### What the task requires
Copy the lines of the listing from the one containing "This screenshot has width=1568, height=754." through the one containing "Click the Windows", inclusive, and reproduce them without any changes.

[Text and element pointing records]
········

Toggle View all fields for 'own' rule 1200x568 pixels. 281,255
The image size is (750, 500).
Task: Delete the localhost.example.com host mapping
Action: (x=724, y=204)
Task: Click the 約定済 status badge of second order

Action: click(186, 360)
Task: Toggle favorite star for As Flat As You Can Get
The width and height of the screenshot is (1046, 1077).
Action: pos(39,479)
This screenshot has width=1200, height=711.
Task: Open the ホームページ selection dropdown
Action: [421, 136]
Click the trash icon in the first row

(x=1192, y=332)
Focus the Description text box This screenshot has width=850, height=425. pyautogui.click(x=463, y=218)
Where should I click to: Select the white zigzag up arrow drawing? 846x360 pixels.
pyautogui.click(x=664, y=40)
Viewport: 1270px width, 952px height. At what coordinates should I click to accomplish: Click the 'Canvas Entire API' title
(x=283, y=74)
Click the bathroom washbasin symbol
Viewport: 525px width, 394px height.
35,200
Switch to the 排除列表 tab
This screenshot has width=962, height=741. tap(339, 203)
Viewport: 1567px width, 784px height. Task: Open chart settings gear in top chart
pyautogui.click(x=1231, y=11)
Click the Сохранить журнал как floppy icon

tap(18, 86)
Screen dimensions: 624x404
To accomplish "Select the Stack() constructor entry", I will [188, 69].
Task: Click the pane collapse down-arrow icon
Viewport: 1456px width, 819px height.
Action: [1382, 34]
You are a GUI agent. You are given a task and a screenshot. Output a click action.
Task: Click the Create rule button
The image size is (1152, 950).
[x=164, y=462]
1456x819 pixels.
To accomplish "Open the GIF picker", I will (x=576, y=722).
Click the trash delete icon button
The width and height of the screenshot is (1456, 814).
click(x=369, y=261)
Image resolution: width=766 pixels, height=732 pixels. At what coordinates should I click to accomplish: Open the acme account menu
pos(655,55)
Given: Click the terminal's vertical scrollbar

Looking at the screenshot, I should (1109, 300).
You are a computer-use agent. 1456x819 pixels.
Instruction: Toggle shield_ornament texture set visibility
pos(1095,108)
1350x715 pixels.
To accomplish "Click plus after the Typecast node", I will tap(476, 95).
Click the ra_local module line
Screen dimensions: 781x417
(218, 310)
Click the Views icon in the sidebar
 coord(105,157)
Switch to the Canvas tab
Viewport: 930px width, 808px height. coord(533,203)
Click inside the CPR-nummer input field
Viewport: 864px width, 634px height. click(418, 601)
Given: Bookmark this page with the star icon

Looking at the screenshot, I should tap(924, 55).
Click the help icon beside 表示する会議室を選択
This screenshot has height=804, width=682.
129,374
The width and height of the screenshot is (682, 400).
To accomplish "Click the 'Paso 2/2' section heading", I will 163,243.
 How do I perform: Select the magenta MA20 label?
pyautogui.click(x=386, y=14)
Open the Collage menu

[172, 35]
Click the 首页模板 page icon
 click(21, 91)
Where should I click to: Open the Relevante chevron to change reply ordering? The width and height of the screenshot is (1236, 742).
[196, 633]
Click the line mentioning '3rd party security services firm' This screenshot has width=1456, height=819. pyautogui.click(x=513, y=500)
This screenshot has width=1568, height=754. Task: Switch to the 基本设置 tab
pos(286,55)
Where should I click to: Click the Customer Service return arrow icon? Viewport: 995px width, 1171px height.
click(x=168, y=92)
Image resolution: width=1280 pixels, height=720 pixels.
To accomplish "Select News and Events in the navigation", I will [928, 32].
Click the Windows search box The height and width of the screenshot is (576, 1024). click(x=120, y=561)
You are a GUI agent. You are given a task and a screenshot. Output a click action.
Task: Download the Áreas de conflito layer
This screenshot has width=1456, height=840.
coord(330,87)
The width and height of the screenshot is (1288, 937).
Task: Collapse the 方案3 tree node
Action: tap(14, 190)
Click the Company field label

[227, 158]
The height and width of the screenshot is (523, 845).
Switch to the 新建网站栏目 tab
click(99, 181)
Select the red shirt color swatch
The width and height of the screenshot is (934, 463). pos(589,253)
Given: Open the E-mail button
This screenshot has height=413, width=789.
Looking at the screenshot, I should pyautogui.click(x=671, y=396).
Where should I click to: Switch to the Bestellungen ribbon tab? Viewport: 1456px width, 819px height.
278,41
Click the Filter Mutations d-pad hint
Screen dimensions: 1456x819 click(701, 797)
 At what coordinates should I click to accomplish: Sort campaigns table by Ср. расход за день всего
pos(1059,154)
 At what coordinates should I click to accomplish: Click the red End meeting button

········

### Exercise output
This screenshot has width=1568, height=754. Task: Switch to the 基本设置 tab
pos(286,55)
Where should I click to: Click the Customer Service return arrow icon? Viewport: 995px width, 1171px height.
click(x=168, y=92)
Image resolution: width=1280 pixels, height=720 pixels.
To accomplish "Select News and Events in the navigation", I will [928, 32].
Click the Windows search box The height and width of the screenshot is (576, 1024). click(x=120, y=561)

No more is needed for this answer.